O2IBLND

Overview

There are two types of events to account for:

  1. Events on the RDMA device itself
  2. Events on the cm_id

Both events should be monitored because they provide information on the health of the device and connection respectively.

ib_register_event_handler() can be used to register a handler to handle events of type 1.

a cm_callback can be register with the cm_id to handle RMDA_CM events.

There is a group of events which indicate a fatal error

RDMA Device Events

Below are the events that could occur on the RDMA device. Highlighted in BOLD RED are the events that should be handled for health purposes.

Communication Events

Below are the events that could occur on a connection. Highlighted in BOLD RED are the events that should be handled for health purposes.

Health Handling

Handling Asynchronous Events

Handling Errors on Sends

Handling Timeout

This is probably the trickiest situation. Timeout could occur because of network congestion, or because the remote side is too busy, or because it's dead, or hung, etc.

Timeouts are being kept in the LND (o2iblnd) on the transmits. Every transmit which is queued is assigned a deadline. If it expires then the connection on which this transmit is queued, is closed.

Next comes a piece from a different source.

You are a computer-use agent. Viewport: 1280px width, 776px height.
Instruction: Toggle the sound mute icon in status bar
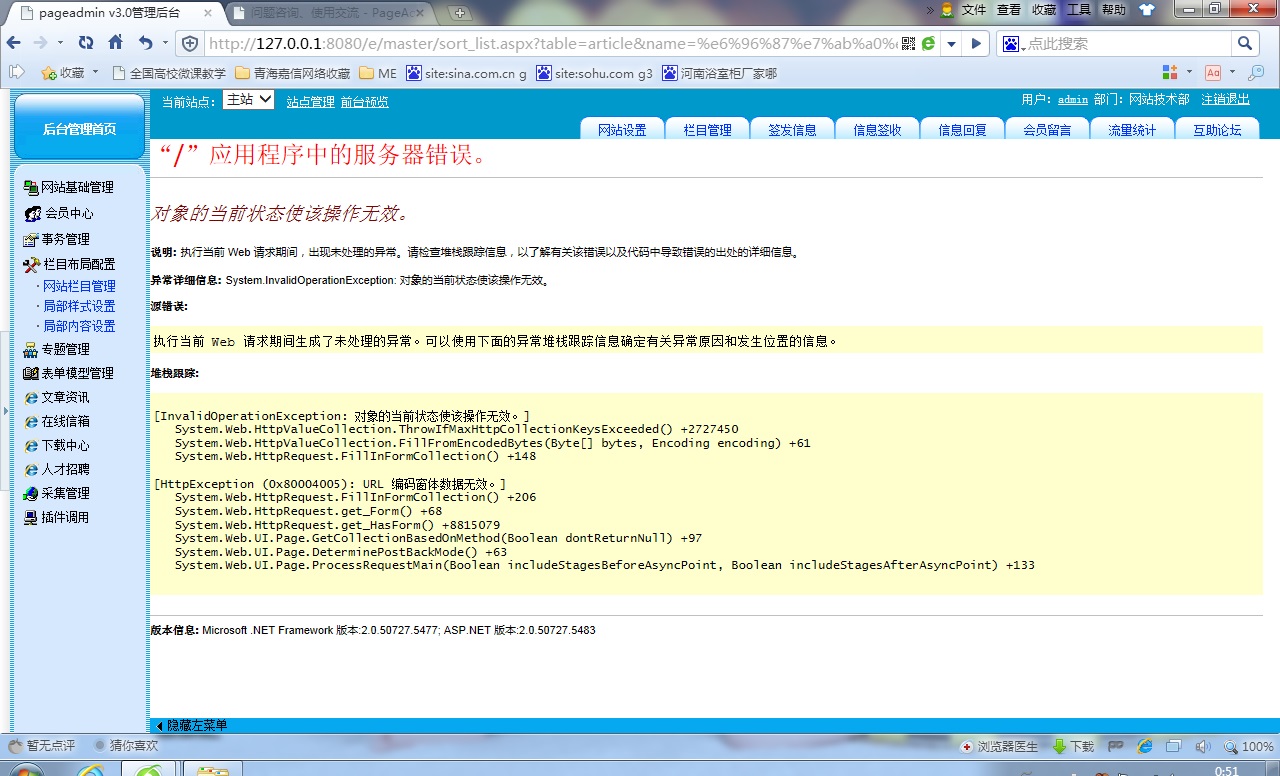1203,746
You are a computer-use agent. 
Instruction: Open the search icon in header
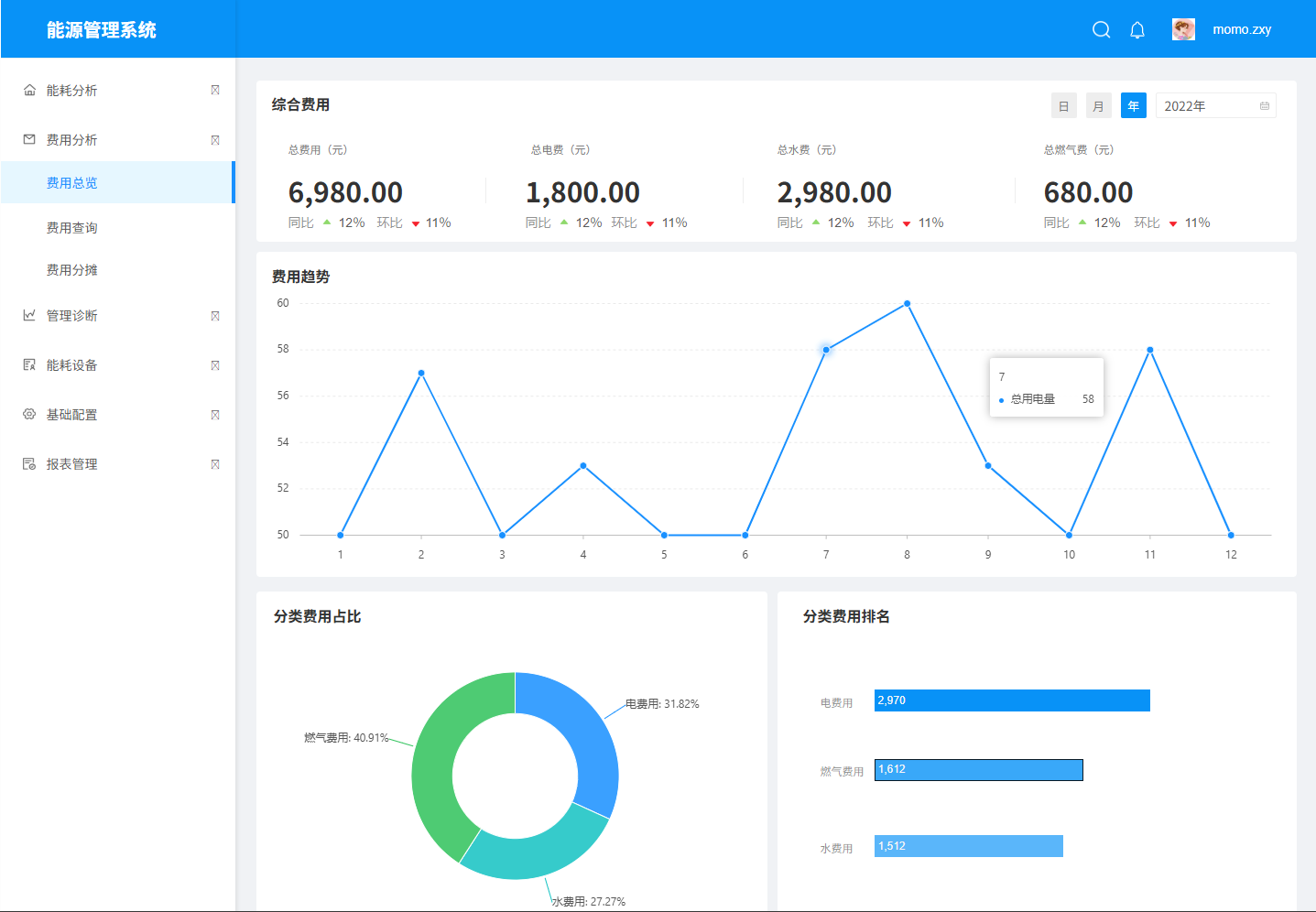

peer_timout can be set in routed and non-routed scenario, which provides information on the peer.

Timeouts are also being kept at ptlrpc. These are rpc timeouts.

Refer to section 32.5 in the manual for a description of how RPC timeouts work.

Also refer to section 27.3.7 for LNet Peer Health information.

Given the presence of various timeouts, adding yet another timeout on the message, will further complicate the configuration, and possibly cause further hard to debug issues.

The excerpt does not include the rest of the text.